FIG. 4 shows an example in which the MGC-B either waits (as described using the example in FIG. 3) or takes additional (dynamically more favorable) measures in order to avoid overhauls. Here, the APM message (for example, instead of USR-APM messages are addressed here) must not be transmitted on the A side before the ACM message. One possibility is to introduce a waiting cycle (ie the B side always waits for the receipt to come). Alternatively, the B side can use the sequence number R _{Seq are counted on} with 26 to ensure the order. The associated advantage lies in the dynamically considerably cheaper transmission.

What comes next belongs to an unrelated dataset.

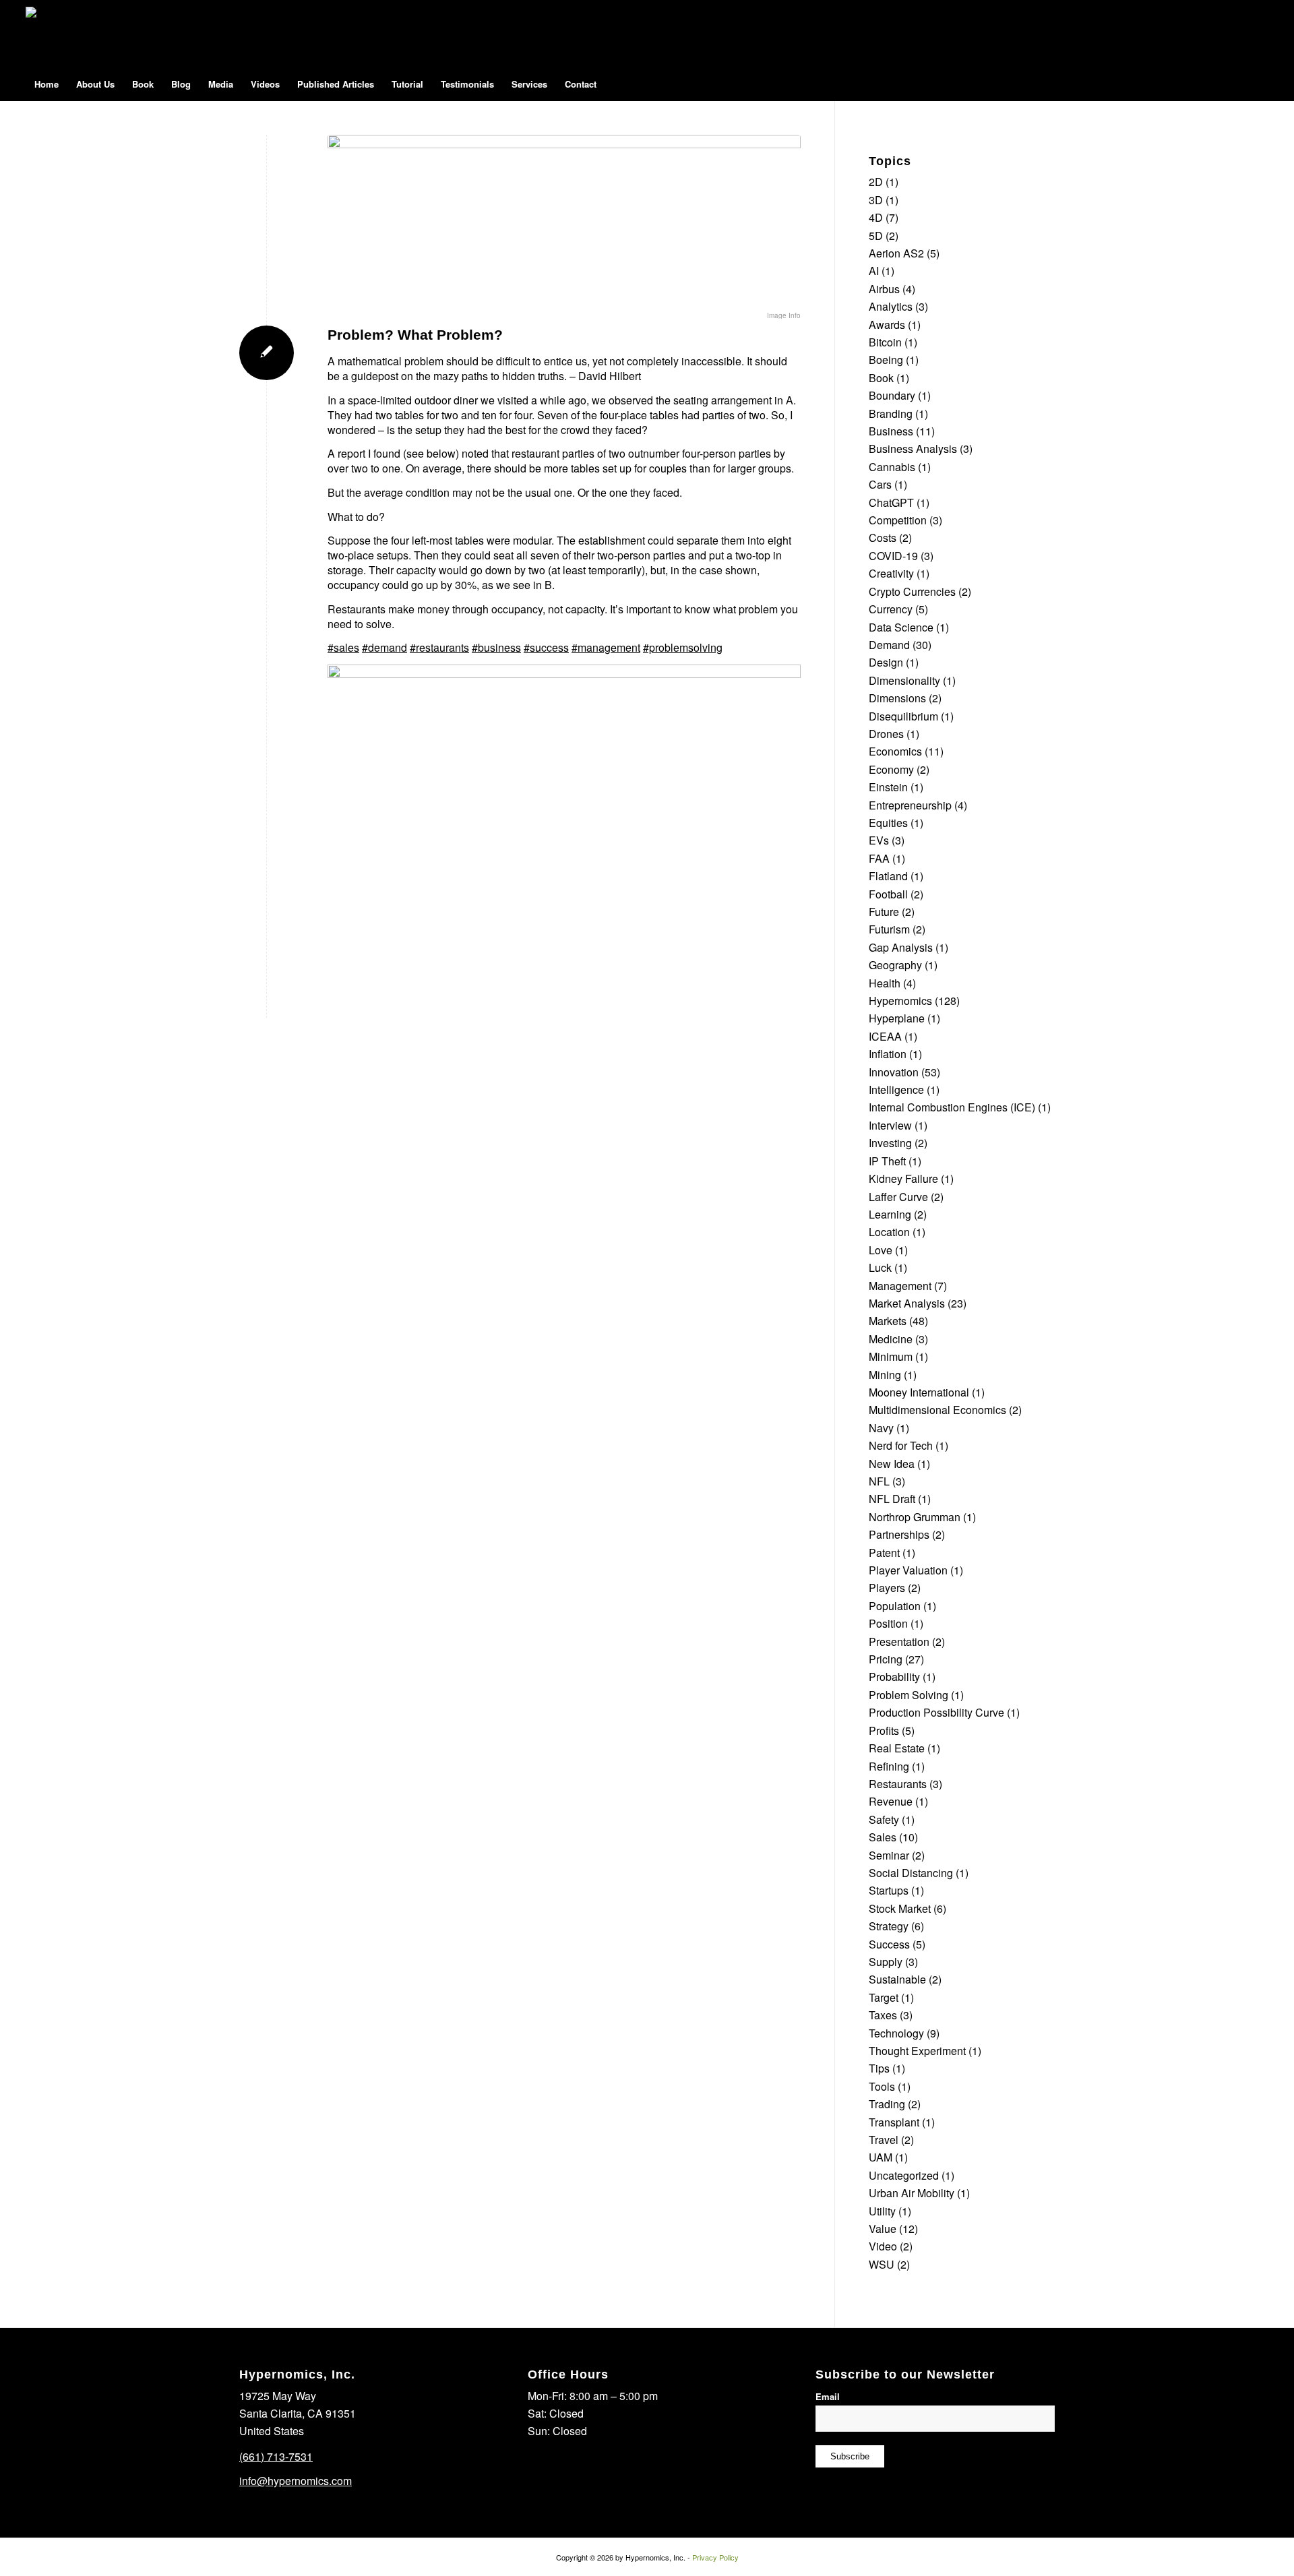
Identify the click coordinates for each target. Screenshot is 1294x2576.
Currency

The same applies to the relationships shown in FIG. 5. No additional waiting cycle should be introduced here. Accordingly, the sequence numbers are not renegotiated when the APM messages are transmitted, but are also counted up at the 200 OK (ANM) for the INVITE. According to the invention, receipt is then acknowledged in the ACK and the rack is mirrored, which ensures the correct sequence.

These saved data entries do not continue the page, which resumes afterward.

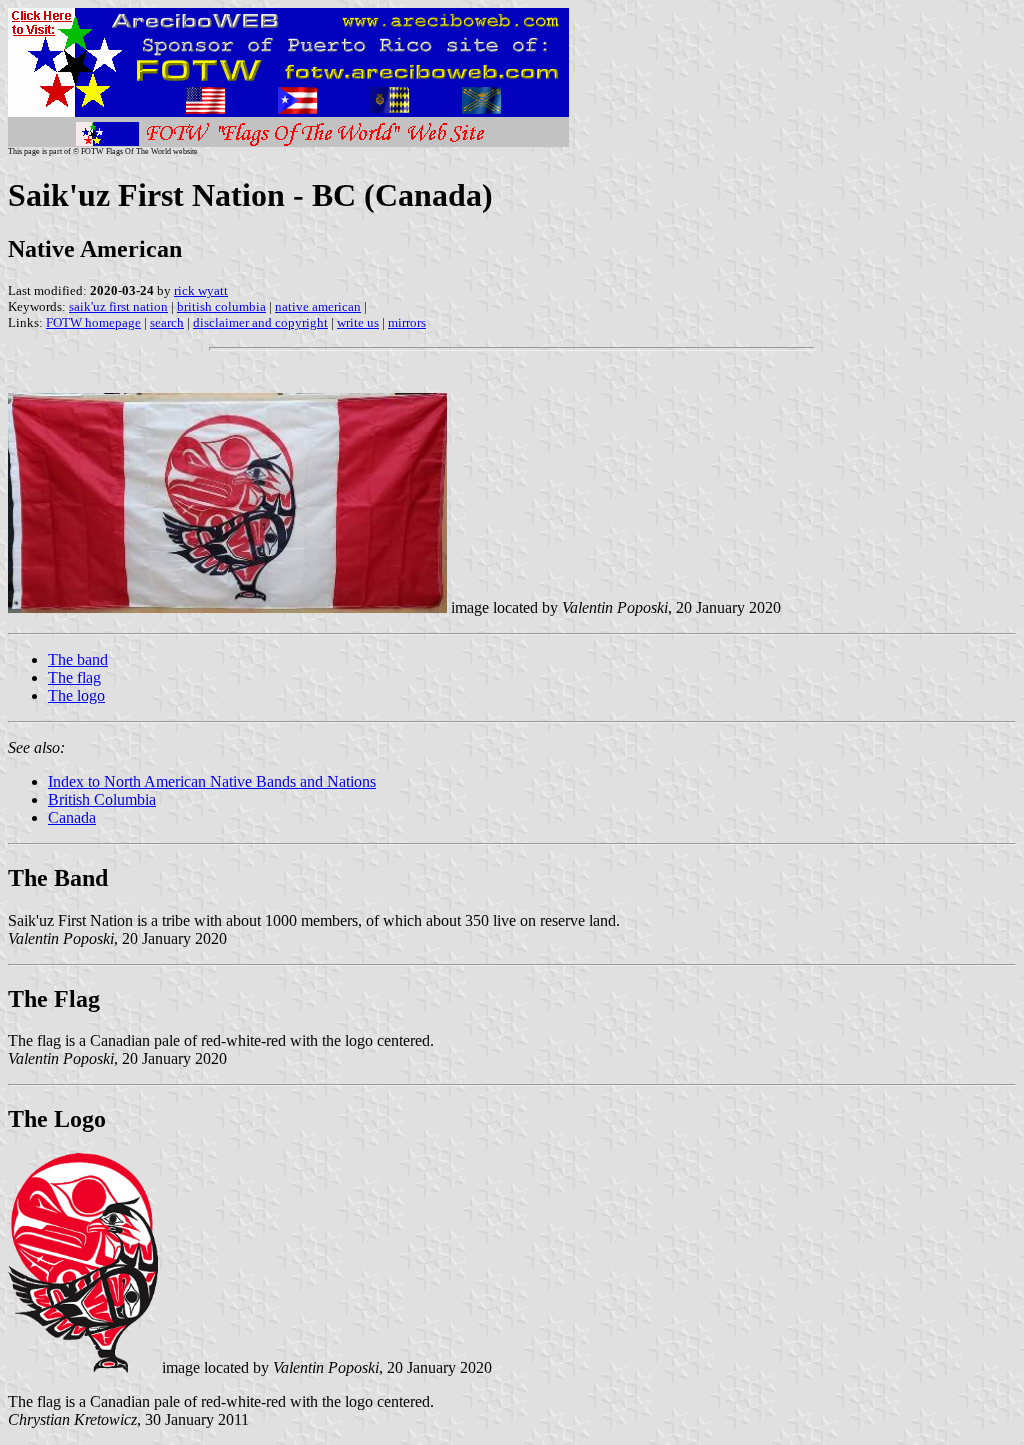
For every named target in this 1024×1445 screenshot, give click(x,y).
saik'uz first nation (118, 306)
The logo (76, 695)
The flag (74, 677)
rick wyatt (201, 290)
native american (318, 306)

Deviating from the previous standard through the provisional response and the associated PRACK (where the sender sends any start number) it is stipulated that the first start number is always the "1 *". The recipient thus recognizes that this is the first message of a sequence that has to be acknowledged. However, if he receives a 2 due to overhaul (or loss), he should / can / must ignore this message. The repetition mechanism already known in the SIP standard ensures repetition, and the first message will arrive at some point before the second message. This could also be an improvement for the mechanism of the provisional responses. In any case, this could be used for the INFO from A to B, or for the INFO from B to A, if one does not "attach" to the previously used number of the provisional response.

6 finally shows in which fields the sequence numbers Rseq are transmitted, o means optional and means mandatory.

Claims

claims

1. Method for transmitting messages between at least 2 subscribers, between whom an Internet network (IP) is arranged, the interface to the subscribers of which is formed by at least one media gateway controller (MGC A, MGC B) which is connected via the SIP or SIP-T protocol transmits messages, some of which can be carried with carrier messages (INFO), characterized in that in the at least one media gateway controller (MGC A) that sends the messages before the transmission process, that in SIP or SIP-T Messages that are recorded in the protocol are charged with a consecutive sequence number (R _seq 10, Rseqll / R _Ξ e _q 25, R _seq 26), which are optionally agreed upon, continued according to a previously used consecutive sequence number or always set to a start value, and that with the aid of this sequence number (R _seq 10, R _seq ll; R _se q25, R _seq 26) of which at least one media gateway controller (MGC B) the order of the transmitted messages is restored.

2. The method according to claim 1, characterized in that the participants are PSTN participants and / or mobile telephony.

3. The method according to claim 1, 2, characterized in that the messages are designed as ISUP messages and / or BICC messages.

4. The method according to claim 1, 2, characterized in that the ISUP messages are designed as USR messages and / or APM messages.

5. The method according to any one of the preceding claims, characterized in that the carrier messages are designed as SIP or SIP-T messages and are transmitted using the INFO method.

6. The method according to any one of the preceding claims, characterized in that the starting value begins with "1 * and applies to both provisional response messages and INFO messages.